>> Begin Provided passage
L section matching network¶

Notebook for designing an L-section matching network.

Sat Mar 21 15:50:57 CET 2020

Francesco Urbani https://urbanij.github.io/

About¶

This notebooks serves as an implementation of the analytic calculation of an L-section lumped parameters matching network.

TL;DR¶

See calculation: https://urbanij.github.io/projects/matching_networks/calc.html
See usage demo: https://urbanij.github.io/projects/matching_networks/demo.html

This notebook is part of the syRF project.
>> End Provided passage
>> Begin Record set
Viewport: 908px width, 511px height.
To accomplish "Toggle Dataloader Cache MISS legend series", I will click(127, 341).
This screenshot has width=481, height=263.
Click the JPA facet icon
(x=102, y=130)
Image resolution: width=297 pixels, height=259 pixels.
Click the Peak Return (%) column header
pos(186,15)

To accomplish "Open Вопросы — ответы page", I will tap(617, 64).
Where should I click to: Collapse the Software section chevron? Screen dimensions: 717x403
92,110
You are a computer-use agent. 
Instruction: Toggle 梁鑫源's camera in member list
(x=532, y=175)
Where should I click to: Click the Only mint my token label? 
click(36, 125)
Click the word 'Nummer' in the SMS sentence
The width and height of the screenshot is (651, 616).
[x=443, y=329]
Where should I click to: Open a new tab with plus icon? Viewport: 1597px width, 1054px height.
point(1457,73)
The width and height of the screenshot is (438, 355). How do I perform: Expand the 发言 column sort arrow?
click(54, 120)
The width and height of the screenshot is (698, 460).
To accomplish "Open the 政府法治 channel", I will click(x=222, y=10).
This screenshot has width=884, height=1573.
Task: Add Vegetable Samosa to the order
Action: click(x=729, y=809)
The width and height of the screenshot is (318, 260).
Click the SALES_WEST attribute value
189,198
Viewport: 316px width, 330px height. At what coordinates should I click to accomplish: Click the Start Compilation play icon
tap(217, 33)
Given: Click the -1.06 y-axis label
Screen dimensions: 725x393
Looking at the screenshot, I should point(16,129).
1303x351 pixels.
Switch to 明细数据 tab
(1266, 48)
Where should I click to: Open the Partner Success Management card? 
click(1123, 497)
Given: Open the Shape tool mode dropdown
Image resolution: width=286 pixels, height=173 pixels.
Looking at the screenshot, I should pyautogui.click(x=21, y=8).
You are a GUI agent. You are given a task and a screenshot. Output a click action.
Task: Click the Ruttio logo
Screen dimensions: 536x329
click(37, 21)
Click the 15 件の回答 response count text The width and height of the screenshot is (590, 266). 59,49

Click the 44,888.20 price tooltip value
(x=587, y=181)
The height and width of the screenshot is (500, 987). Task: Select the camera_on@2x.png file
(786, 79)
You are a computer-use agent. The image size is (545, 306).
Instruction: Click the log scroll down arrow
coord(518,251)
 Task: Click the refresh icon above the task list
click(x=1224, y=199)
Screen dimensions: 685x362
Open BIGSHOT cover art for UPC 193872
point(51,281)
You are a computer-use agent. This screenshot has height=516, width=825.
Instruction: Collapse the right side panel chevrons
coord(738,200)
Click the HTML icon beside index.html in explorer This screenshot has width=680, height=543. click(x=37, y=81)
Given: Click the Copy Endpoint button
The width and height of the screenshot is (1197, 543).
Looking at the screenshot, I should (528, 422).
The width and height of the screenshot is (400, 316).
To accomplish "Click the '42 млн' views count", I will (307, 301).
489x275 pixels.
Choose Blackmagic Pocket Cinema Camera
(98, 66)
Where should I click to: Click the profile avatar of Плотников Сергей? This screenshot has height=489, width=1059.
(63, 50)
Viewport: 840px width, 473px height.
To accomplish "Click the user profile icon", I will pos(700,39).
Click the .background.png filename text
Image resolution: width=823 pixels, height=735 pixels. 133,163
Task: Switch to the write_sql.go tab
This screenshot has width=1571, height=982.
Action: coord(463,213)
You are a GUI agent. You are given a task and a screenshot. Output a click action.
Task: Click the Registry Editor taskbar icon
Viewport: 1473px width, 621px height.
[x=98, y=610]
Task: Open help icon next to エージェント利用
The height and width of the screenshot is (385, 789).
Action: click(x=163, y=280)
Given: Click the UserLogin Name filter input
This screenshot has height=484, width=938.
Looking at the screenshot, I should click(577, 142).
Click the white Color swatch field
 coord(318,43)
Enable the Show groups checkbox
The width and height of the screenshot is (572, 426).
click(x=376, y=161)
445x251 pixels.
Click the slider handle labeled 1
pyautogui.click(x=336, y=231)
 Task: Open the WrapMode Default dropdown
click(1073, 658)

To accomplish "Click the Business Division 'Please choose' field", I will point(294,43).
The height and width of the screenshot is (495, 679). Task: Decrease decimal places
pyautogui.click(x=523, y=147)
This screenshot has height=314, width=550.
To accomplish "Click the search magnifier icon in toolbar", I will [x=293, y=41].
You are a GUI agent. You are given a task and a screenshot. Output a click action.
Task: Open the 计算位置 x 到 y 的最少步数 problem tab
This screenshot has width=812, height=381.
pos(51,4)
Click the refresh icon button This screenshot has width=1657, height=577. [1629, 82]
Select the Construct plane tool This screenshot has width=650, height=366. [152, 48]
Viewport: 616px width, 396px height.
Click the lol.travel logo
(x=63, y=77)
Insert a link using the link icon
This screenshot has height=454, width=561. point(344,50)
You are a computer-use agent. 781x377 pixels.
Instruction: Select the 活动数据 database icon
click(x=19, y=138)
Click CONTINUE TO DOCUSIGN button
>> End Record set
**Objective 1:**
According to the About section of the L-section matching network notebook, what purpose does the notebook serve? Answer in one sentence.
**Objective 2:**
Extend the L-section matching network notebook beyond its final sentence about the syRF project.

**Task result 1:**
The notebook serves as an implementation of the analytic calculation of an L-section lumped parameters matching network.

**Task result 2:**
https://urbanij.github.io/syRF/#Lumped-parameters

Resources:

Tools:

Shunt-series¶

shunt_series

$$ Z_2 = R_2 + jX_2 = jX_{ser} + \frac{1}{\frac{1}{jX_{shu}} + \frac{1}{R_1 + jX_1}} $$$$ \begin{cases} R_2 = \Re(Z_2)\\ X_2 = \Im(Z_2) \end{cases} $$$$ \begin{cases} X_{shu}(R_1,X_1,R_2,X_2) = \frac{R_1X_2 + R_2X_1 - R_1 \left( X_2 \mp \sqrt{\frac{R_2}{R_1} \left( R_1^2 - R_1R_2 + X_1^2\right)} \right)}{R_1 - R_2} \\ X_{ser}(R_1,X_1,R_2,X_2) = X_2 \mp \sqrt{\frac{R_2}{R_1} \left( R_1^2 - R_1R_2 + X_1^2\right)} \end{cases} $$

if $$ R_1\left(R_1-R_2\right) + X_1^2 \geq 0 $$

Series-shunt¶

series_shunt

$$ Z_2 = R_2 + jX_2 = \frac{1}{\frac{1}{jX_{shu}} + \frac{1}{R_1+jX_1+jX_{ser}}} $$$$ \begin{cases} R_2 = \Re(Z_2)\\ X_2 = \Im(Z_2) \end{cases} $$$$ \begin{cases} X_{shu}(R_1,X_1,R_2,X_2) = \frac{R_1X_2 \pm \sqrt{R_1R_2 \left(R_2^2-R_1R_2+X_2^2\right)} }{R_1-R_2} \\ X_{ser}(R_1,X_1,R_2,X_2) = -\frac{R_2X_1 \mp \sqrt{R_1R_2\left(R_2^2-R_1R_2+X_2^2\right)}}{R_2} \end{cases} $$

if $$ R_2\left(R_2-R_1\right) + X_2^2 \geq 0 $$

import sys
print("Python version")
print (sys.version)

Python version
3.8.1 (v3.8.1:1b293b6006, Dec 18 2019, 14:08:53) 
[Clang 6.0 (clang-600.0.57)]

# import required libraries

import quantiphy
import numpy as np

print(quantiphy.__version__)
print(np.__version__)

2.10.0
1.18.1

PI = np.pi

class ReactiveComponent:
    """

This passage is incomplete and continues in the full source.